**Page extract**
BEGIN
Perelman School of Medicine at the University of Pennsylvania

Kahn Lab

Rotation Projects:

1. Signaling in cerebral cavernous malformation

Cerebral cavernous malformation (CCM) is a cerebral vascular disease that affects 200,000 individuals in the US.  It is both an inherited disease and an acquired disease, in both cases resulting from loss of the CCM protein complex in brain endothelial cells.  The lab has identified increased MEKK3-KLF2/4 signaling, ADAMTS5/versican, and other pathways as the basis for this disease.  Rotation projects are available to investigate how these and other signaling mechanisms contribute to CCM lesion formation using both mouse models and human patients.

2. Fluid shear forces in cardiovascular development and disease:  

An intrinsic aspect of the heart and vasculature is that their function is linked to physical forces associated with the movement of blood or lymph.  Fluid forces are believed to play central roles in the development of the heart, blood vessels and even lymphatic vessels, but the molecular and cellular pathways by which they do so have remained mysterious.  The lab is presently investigating a number of endothelial signaling pathways that are responsible for valve development and vascular development and remodeling in the blood and lymphatic systems.  These studies combine ex vivo flow chambers to study primary endothelial cells and mouse models to study vessel development and function in vivo.  Rotation projects are presently available to study the role of KLF2 signaling in response to fluid shear during valve development and novel links between hemodynamic forces and vascular diseases in the arterial and venous system.
END
**Record extracts**
BEGIN
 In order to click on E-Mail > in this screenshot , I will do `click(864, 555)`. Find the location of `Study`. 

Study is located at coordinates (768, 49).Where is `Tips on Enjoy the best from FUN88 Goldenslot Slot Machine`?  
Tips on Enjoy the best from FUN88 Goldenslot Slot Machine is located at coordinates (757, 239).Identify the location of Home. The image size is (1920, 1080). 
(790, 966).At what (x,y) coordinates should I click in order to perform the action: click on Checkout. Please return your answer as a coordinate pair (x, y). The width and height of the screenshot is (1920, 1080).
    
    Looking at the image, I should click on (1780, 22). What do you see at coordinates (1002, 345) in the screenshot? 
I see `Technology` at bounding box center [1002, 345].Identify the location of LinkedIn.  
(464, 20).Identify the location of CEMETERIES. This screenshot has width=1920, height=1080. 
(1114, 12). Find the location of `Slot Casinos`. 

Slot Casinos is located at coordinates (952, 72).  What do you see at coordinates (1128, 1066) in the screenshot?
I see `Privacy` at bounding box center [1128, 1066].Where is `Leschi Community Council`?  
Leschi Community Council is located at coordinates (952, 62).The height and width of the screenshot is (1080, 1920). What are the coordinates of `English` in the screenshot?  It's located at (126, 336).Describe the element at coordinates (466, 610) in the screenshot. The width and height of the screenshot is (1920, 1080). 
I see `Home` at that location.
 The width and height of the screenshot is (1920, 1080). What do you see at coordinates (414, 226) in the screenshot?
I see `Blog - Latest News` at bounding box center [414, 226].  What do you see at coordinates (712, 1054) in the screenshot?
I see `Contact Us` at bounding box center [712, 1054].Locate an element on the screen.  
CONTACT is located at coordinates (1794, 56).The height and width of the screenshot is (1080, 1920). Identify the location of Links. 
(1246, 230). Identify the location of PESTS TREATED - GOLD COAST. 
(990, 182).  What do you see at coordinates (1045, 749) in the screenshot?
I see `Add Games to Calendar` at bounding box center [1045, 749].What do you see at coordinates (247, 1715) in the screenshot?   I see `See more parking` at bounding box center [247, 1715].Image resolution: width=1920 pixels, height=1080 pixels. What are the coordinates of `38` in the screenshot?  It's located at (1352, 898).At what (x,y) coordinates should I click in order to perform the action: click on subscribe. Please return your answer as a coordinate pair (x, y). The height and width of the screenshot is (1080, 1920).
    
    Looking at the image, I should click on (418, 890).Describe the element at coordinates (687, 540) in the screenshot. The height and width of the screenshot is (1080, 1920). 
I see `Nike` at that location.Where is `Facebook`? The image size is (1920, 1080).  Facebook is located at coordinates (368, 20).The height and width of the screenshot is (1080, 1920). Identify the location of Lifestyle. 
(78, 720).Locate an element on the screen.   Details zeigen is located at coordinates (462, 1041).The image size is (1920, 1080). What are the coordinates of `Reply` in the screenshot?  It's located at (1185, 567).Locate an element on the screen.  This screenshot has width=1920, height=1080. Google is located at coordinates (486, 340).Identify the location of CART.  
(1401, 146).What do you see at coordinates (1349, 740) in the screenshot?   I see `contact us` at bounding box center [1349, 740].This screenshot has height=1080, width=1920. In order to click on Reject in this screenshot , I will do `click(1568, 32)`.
END
**Problem 1**
According to the Kahn Lab page, how many individuals in the US are affected by cerebral cavernous malformation?
**Problem 2**
Return the passage of the Kahn Lab page from "1. Signaling in" up to and including "and human patients.".
The rows have no connection to the Kahn Lab page.

**Exercise result 1**
200,000 individuals.

**Exercise result 2**
1. Signaling in cerebral cavernous malformation

Cerebral cavernous malformation (CCM) is a cerebral vascular disease that affects 200,000 individuals in the US.  It is both an inherited disease and an acquired disease, in both cases resulting from loss of the CCM protein complex in brain endothelial cells.  The lab has identified increased MEKK3-KLF2/4 signaling, ADAMTS5/versican, and other pathways as the basis for this disease.  Rotation projects are available to investigate how these and other signaling mechanisms contribute to CCM lesion formation using both mouse models and human patients.